# START OF TASK INPUT

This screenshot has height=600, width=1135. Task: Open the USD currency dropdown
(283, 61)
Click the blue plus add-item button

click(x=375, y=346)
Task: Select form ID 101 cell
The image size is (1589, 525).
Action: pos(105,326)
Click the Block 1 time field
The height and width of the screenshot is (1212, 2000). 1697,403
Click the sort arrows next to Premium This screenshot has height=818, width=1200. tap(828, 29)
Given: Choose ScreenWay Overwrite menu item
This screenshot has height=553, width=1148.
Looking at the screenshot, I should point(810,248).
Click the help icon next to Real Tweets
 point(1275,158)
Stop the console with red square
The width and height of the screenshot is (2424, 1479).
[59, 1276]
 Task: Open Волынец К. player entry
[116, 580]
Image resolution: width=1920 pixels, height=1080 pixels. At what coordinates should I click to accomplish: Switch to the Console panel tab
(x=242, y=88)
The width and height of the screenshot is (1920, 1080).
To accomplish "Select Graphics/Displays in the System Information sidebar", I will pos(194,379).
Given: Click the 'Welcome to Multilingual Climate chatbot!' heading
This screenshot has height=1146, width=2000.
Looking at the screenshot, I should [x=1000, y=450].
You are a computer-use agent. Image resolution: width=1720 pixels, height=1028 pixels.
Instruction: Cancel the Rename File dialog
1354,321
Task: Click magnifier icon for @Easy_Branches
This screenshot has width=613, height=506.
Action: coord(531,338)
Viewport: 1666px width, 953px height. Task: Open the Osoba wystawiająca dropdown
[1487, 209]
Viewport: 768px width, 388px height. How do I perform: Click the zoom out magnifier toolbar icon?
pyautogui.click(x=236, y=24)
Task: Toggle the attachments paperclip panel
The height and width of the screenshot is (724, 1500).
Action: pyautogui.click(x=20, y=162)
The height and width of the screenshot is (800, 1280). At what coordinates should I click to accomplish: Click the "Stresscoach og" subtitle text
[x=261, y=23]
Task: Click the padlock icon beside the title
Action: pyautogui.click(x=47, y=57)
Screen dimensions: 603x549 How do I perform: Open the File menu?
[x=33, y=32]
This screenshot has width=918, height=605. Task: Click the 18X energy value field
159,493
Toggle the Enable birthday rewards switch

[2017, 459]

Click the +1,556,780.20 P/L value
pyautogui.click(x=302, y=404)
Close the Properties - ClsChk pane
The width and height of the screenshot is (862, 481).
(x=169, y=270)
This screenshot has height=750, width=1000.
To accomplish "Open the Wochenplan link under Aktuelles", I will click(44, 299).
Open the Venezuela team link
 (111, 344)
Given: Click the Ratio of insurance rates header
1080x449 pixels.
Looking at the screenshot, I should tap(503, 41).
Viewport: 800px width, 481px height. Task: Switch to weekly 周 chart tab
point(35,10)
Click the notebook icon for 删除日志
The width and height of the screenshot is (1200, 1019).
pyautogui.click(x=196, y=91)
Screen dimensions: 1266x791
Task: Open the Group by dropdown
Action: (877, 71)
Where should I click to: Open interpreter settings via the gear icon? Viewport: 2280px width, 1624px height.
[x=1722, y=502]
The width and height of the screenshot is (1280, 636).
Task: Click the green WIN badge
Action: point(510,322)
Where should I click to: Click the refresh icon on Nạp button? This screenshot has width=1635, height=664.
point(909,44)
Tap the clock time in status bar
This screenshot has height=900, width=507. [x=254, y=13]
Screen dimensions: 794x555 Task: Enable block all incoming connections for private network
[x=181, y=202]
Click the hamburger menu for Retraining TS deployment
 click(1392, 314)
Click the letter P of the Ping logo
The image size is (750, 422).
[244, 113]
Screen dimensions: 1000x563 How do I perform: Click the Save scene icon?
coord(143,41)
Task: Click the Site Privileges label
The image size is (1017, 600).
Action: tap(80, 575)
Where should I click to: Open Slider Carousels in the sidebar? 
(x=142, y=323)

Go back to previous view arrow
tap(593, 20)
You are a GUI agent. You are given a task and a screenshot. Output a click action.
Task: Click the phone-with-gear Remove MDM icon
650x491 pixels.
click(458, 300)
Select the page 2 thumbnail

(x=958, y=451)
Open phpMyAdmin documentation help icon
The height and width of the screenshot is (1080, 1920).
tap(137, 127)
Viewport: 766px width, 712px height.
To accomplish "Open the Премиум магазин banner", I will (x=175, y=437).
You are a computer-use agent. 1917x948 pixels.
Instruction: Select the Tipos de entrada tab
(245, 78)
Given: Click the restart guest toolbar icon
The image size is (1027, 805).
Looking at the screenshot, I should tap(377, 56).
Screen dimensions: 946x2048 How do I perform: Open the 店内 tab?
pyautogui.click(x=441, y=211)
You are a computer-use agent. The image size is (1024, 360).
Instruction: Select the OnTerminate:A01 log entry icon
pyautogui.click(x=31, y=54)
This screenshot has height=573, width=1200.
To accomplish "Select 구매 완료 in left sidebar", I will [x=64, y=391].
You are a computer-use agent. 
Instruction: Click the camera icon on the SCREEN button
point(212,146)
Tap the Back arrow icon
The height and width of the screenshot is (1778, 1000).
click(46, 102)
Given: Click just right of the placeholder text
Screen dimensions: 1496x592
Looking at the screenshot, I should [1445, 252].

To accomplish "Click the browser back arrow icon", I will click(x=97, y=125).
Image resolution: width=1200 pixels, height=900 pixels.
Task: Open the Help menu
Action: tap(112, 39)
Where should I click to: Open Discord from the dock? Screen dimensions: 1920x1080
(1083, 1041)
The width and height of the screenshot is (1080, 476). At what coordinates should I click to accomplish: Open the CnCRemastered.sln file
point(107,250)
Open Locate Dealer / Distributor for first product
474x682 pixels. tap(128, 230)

# END OF TASK INPUT

▶ PROMPT:
Count the lines in the entries above that contain the string "coordinates". Case must match, so reply with the number alone.

▶ RESPONSE TO THE EXERCISE:
3